Work order: Please take the lines from the one holding "اضغط للأشتراك بقناتنا على التلكرام (140, 820)" through the one holding "أخبار عامة (218, 163)" in the data below and copy them exactly.

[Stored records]
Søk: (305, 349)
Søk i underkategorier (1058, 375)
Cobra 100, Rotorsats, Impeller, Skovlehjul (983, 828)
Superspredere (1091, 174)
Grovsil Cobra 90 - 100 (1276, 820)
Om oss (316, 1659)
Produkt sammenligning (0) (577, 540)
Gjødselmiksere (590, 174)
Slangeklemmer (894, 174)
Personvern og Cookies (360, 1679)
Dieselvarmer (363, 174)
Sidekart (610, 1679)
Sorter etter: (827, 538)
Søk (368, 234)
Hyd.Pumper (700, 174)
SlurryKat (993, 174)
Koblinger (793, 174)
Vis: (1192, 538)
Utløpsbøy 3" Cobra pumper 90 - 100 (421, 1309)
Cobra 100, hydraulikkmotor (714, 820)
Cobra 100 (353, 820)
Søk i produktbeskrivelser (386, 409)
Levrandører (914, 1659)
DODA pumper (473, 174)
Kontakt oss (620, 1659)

==

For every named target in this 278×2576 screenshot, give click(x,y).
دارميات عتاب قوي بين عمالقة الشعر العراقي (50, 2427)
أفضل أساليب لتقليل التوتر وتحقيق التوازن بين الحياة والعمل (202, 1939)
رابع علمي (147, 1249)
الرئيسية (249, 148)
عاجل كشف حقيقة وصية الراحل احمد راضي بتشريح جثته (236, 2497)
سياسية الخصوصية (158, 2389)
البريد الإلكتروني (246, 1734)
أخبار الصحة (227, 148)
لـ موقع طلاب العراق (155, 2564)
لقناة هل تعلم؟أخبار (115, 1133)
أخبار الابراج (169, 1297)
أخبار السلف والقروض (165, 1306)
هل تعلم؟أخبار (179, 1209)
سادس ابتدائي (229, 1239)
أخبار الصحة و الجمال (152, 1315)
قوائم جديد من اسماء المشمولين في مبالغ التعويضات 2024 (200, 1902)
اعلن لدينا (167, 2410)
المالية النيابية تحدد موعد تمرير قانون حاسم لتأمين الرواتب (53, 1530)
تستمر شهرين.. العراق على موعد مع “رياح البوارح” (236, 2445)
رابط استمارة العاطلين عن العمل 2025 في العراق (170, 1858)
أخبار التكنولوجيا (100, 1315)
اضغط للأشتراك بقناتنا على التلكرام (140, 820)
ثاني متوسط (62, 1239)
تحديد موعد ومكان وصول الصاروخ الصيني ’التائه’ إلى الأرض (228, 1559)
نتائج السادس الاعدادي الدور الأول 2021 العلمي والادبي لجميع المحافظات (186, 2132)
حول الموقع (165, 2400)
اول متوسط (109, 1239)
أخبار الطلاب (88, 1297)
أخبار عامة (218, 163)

...

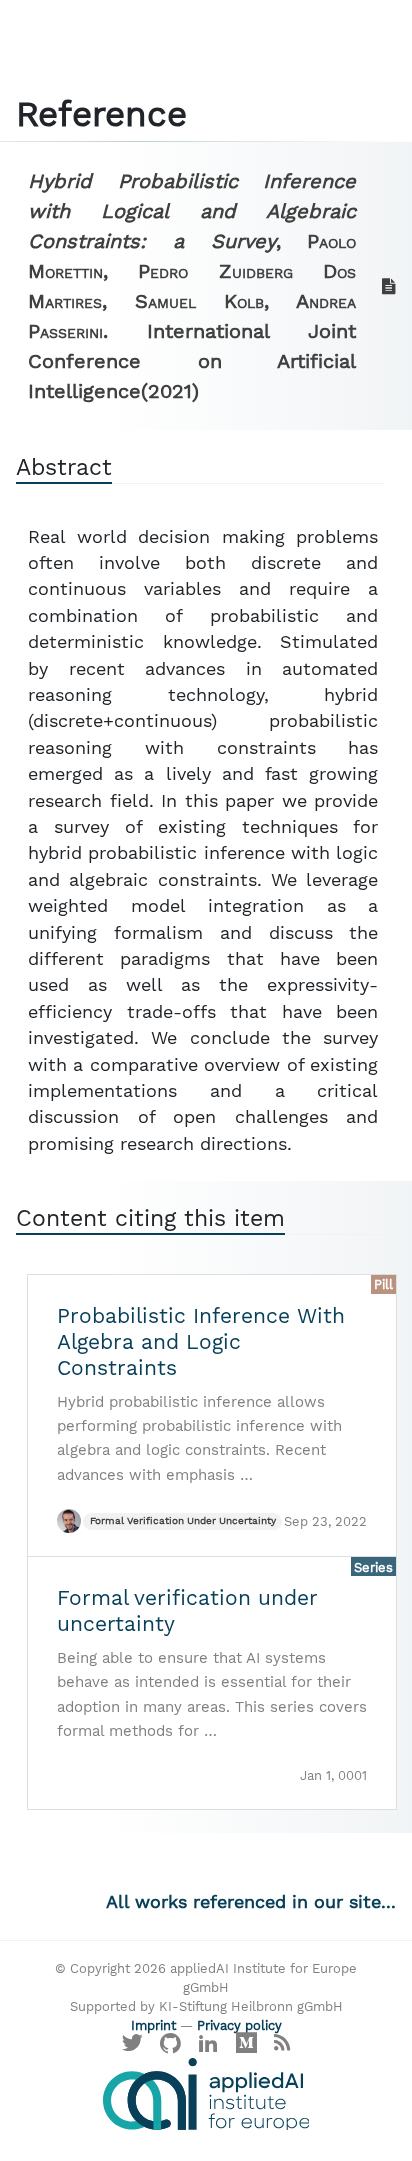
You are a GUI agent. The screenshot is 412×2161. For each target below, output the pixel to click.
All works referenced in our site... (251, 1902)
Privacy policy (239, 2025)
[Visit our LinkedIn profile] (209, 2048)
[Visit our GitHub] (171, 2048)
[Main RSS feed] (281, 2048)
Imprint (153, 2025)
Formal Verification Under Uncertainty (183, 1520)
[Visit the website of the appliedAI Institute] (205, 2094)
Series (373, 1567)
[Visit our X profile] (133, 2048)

Solution for this problem:
اضغط للأشتراك بقناتنا على التلكرام (140, 820)
ثاني متوسط (62, 1239)
تحديد موعد ومكان وصول الصاروخ الصيني ’التائه’ إلى الأرض (228, 1559)
نتائج السادس الاعدادي الدور الأول 2021 العلمي والادبي لجميع المحافظات (186, 2132)
حول الموقع (165, 2400)
اول متوسط (109, 1239)
أخبار الطلاب (88, 1297)
أخبار عامة (218, 163)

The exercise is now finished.